■ **AIM OF THE TASK**: Rewrite the rows that follow, changing every "Instruction" to "Command" and leaving everything else unchanged.
————
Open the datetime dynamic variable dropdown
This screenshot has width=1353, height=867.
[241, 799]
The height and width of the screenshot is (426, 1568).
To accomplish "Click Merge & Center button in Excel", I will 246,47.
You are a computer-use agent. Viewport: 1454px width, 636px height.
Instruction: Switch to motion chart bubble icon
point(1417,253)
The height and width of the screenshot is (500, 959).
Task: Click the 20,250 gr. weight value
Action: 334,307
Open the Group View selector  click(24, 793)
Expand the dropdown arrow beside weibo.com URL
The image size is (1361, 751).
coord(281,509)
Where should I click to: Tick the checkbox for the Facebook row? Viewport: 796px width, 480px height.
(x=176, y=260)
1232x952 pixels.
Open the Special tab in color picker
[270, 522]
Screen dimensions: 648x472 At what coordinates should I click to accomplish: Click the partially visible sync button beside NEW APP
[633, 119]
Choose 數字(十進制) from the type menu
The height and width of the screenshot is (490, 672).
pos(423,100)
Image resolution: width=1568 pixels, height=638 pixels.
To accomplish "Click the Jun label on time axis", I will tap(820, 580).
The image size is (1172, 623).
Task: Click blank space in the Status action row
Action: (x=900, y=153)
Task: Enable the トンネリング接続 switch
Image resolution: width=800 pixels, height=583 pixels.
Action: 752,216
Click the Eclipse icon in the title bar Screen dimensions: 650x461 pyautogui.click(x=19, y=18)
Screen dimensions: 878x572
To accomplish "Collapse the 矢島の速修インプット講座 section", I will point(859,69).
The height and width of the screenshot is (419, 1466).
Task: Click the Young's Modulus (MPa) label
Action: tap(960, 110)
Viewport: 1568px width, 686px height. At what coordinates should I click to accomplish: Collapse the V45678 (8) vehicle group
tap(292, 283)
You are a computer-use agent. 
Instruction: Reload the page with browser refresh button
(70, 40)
————
■ **TASK OUTPUT**:
Open the datetime dynamic variable dropdown
This screenshot has width=1353, height=867.
[241, 799]
The height and width of the screenshot is (426, 1568).
To accomplish "Click Merge & Center button in Excel", I will 246,47.
You are a computer-use agent. Viewport: 1454px width, 636px height.
Command: Switch to motion chart bubble icon
point(1417,253)
The height and width of the screenshot is (500, 959).
Task: Click the 20,250 gr. weight value
Action: 334,307
Open the Group View selector  click(24, 793)
Expand the dropdown arrow beside weibo.com URL
The image size is (1361, 751).
coord(281,509)
Where should I click to: Tick the checkbox for the Facebook row? Viewport: 796px width, 480px height.
(x=176, y=260)
1232x952 pixels.
Open the Special tab in color picker
[270, 522]
Screen dimensions: 648x472 At what coordinates should I click to accomplish: Click the partially visible sync button beside NEW APP
[633, 119]
Choose 數字(十進制) from the type menu
The height and width of the screenshot is (490, 672).
pos(423,100)
Image resolution: width=1568 pixels, height=638 pixels.
To accomplish "Click the Jun label on time axis", I will tap(820, 580).
The image size is (1172, 623).
Task: Click blank space in the Status action row
Action: (x=900, y=153)
Task: Enable the トンネリング接続 switch
Image resolution: width=800 pixels, height=583 pixels.
Action: 752,216
Click the Eclipse icon in the title bar Screen dimensions: 650x461 pyautogui.click(x=19, y=18)
Screen dimensions: 878x572
To accomplish "Collapse the 矢島の速修インプット講座 section", I will point(859,69).
The height and width of the screenshot is (419, 1466).
Task: Click the Young's Modulus (MPa) label
Action: tap(960, 110)
Viewport: 1568px width, 686px height. At what coordinates should I click to accomplish: Collapse the V45678 (8) vehicle group
tap(292, 283)
You are a computer-use agent. 
Command: Reload the page with browser refresh button
(70, 40)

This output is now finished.